Firearms and Fear: Some Thoughts on Guns

In our adolescence, two friends, my brother, and I spent many summer days playing war in the fields and woods near my house. We fought British Redcoats, Yankees and Rebels, Nazis, and many times, each other. When I was 11 and received a BB gun, we’d fire away for hours at bottles or at targets we’d drawn on cardboard boxes.

In 1969, I entered the U.S. Military Academy. That summer as a plebe, using an M-14, I qualified as an expert on the firing range. The next summer, when I was a yearling, which is a sophomore, my classmates and I fired M-16s, grenade launchers, artillery, M-60 machine guns, and tanks.

After my resignation in the middle of my yearling year—honorable, by the way—I occasionally would go shooting with friends. When my children were growing up, I took them into the woods and let them plink away first with a BB gun and later with a .22 rifle.

Which is to say that I am familiar with firearms. Unlike some of my friends, however, I never developed more than a cursory interest in guns and shooting.

On the other hand, I’ve never really understood why other friends and family members regard guns as anathema, somehow evil in and of themselves. For me, a firearm is a tool with a specific purpose, an inert object requiring the hand of a human being to make it work, to use or misuse it. Some of their fear stems from what they read in the news, some from misinformation.

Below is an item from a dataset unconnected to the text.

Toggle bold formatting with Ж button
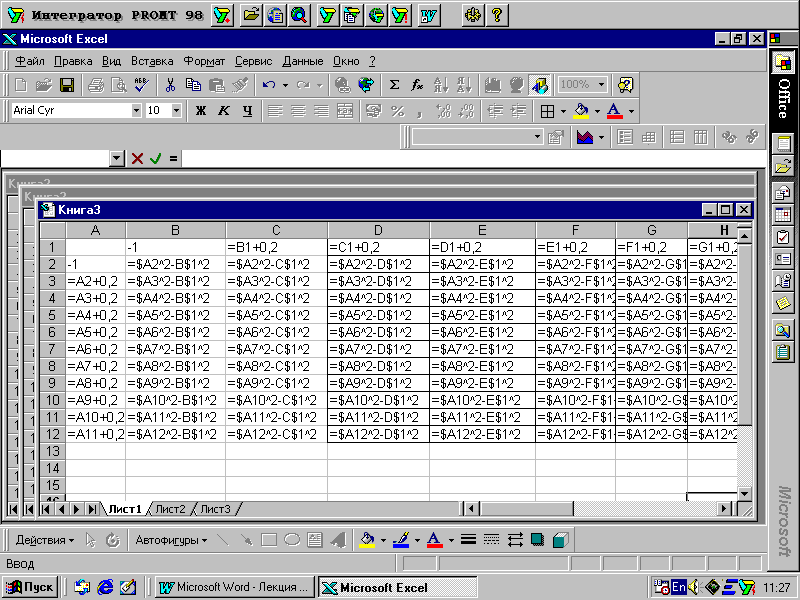 [200, 111]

Let’s take a look at guns.

Why Do People Want Guns?

Other than collecting firearms as one might collect coins or stamps, there are only three reasons to own a rifle or a pistol.

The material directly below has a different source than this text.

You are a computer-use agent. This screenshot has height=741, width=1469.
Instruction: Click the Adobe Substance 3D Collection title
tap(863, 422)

The first is for hunting and sport. Here in rural Virginia where I live are several men and women who hunt deer, rabbits, and squirrels. They return home with their game, butcher it, and freeze it. In Haywood County, North Carolina, where I used to live, a bunch of these hunters would throw a “meat feed” for their friends, which is where I tasted bear in some version of hunter’s stew. I also know several people who simply enjoy going to a target range and improving their marksmanship.

Next, gun ownership acts as a hedge against dictators and tyranny. The Second Amendment of our Constitution states, “A well regulated Militia, being necessary to the security of a free State, the right of the people to keep and bear Arms, shall not be infringed.” Often, those on both sides of the issue of gun control debate these words, but in those quarrels, they frequently overlook the words “the security of a free State.” We may read that statement as describing the use of arms to resist either an invasion by a foreign power or domestic tyranny.

American citizens own approximately 393 million guns, according to research by Small Arms Survey. That figure should serve as a deterrent to those wishing to harm or do away with our democracy.

The 3rd Reason

In the article “Guns in America,” USA Today reports that, in 2020, Americans purchased nearly 40 million guns. Many of these were first-time buyers of firearms, and many of them were minorities and women.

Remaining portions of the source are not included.